**Aim of the exercise**
Copy exactly, please, each line of the data below until the line that contains "Click the settings" has been copied, beginning at the top.

**Excerpts from a dataset**
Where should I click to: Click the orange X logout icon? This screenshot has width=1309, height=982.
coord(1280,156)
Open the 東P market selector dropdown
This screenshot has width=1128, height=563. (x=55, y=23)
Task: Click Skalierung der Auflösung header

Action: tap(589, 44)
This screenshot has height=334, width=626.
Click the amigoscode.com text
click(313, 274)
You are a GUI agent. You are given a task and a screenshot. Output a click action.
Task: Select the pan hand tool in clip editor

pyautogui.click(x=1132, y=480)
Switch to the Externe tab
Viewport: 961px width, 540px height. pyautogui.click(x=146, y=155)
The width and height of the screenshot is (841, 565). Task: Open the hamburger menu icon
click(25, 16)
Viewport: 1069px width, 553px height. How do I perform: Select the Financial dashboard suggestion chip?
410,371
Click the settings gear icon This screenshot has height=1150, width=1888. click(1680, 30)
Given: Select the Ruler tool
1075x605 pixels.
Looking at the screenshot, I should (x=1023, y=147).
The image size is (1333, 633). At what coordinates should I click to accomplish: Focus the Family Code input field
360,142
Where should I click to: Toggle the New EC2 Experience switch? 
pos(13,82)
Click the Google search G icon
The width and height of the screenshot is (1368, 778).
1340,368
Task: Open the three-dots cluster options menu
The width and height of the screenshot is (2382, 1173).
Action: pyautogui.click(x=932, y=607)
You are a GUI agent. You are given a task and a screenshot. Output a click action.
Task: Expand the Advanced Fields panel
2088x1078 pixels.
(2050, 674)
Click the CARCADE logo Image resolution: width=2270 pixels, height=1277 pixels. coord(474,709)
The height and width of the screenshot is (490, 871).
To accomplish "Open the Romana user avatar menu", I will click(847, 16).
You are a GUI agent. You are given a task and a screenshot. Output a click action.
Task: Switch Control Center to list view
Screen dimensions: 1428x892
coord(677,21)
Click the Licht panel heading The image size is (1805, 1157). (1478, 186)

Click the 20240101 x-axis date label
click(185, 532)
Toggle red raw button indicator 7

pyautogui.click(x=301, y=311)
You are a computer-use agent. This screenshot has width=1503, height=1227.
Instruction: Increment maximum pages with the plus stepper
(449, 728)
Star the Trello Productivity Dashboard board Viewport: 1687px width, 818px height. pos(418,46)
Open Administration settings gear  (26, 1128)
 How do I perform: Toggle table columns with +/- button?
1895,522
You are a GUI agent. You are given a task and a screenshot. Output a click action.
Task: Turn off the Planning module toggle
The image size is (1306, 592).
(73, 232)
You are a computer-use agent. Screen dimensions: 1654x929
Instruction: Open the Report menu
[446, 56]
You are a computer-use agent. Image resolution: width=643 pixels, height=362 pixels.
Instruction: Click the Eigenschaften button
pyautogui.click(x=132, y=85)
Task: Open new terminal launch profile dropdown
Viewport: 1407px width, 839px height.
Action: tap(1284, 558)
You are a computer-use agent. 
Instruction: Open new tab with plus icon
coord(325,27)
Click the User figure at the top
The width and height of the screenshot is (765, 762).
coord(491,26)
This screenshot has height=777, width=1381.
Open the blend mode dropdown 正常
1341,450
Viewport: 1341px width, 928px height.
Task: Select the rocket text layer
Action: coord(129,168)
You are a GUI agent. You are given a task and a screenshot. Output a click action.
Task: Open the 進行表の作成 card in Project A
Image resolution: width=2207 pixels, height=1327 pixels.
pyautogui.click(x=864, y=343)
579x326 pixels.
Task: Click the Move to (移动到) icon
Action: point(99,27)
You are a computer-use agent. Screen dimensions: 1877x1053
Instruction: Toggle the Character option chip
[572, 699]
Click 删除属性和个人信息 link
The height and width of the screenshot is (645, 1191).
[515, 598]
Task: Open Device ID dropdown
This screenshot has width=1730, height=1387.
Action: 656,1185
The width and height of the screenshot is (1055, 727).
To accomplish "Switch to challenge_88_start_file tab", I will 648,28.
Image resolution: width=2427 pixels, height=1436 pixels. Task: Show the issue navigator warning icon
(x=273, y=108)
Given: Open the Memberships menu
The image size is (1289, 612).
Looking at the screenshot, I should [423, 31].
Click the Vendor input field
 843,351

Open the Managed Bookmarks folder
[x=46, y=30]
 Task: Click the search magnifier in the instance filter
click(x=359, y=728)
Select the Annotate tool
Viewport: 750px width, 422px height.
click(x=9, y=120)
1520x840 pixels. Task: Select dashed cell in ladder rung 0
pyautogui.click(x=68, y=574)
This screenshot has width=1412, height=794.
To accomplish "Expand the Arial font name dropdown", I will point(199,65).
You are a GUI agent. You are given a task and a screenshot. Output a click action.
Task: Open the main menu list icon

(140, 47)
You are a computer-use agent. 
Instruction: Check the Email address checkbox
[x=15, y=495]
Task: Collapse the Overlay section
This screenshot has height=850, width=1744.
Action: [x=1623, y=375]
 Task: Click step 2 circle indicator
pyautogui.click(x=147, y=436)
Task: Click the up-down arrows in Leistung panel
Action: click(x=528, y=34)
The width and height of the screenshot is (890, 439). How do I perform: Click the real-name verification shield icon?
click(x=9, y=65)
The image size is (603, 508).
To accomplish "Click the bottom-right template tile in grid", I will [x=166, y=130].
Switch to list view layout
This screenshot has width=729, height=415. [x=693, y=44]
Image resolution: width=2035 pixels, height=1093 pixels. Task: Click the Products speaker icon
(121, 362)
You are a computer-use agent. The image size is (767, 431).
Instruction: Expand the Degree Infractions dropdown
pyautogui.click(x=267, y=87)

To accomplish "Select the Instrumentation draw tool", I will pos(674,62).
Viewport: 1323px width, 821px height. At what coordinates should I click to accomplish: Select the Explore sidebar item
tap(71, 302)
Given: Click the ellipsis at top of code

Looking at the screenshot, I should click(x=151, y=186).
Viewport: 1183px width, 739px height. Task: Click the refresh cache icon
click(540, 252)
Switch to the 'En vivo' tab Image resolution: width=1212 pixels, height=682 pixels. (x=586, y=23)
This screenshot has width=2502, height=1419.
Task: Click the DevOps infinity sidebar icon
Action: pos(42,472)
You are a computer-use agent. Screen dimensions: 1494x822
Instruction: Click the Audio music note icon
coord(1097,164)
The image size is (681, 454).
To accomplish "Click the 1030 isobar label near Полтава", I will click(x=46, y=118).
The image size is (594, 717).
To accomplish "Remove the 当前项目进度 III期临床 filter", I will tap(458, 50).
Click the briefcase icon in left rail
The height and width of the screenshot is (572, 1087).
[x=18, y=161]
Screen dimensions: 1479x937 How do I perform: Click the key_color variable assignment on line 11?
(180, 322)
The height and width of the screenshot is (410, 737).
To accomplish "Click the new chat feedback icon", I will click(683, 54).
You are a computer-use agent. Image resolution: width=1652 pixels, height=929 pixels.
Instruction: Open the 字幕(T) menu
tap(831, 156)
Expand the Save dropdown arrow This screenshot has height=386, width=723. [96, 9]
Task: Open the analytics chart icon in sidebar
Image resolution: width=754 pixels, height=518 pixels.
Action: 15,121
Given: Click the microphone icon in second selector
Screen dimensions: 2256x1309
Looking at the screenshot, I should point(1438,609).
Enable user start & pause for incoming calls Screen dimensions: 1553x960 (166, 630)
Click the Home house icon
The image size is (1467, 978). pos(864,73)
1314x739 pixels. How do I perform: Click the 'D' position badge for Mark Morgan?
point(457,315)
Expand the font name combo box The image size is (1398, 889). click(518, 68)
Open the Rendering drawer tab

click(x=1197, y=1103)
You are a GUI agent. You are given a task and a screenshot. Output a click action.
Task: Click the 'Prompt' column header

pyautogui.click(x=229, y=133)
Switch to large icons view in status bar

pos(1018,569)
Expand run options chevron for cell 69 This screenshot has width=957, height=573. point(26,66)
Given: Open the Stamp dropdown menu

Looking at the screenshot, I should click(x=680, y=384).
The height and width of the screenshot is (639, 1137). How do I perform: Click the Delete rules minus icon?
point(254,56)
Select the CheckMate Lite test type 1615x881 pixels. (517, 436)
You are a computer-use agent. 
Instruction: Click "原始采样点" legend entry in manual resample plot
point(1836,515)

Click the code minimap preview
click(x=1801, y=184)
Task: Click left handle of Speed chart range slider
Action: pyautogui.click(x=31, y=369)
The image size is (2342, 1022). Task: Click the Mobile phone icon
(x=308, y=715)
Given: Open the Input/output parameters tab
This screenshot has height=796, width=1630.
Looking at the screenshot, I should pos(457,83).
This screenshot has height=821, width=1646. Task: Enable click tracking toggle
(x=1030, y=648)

**Answer section**
Where should I click to: Click the orange X logout icon? This screenshot has width=1309, height=982.
coord(1280,156)
Open the 東P market selector dropdown
This screenshot has width=1128, height=563. (x=55, y=23)
Task: Click Skalierung der Auflösung header

Action: tap(589, 44)
This screenshot has height=334, width=626.
Click the amigoscode.com text
click(313, 274)
You are a GUI agent. You are given a task and a screenshot. Output a click action.
Task: Select the pan hand tool in clip editor

pyautogui.click(x=1132, y=480)
Switch to the Externe tab
Viewport: 961px width, 540px height. pyautogui.click(x=146, y=155)
The width and height of the screenshot is (841, 565). Task: Open the hamburger menu icon
click(25, 16)
Viewport: 1069px width, 553px height. How do I perform: Select the Financial dashboard suggestion chip?
410,371
Click the settings gear icon This screenshot has height=1150, width=1888. click(1680, 30)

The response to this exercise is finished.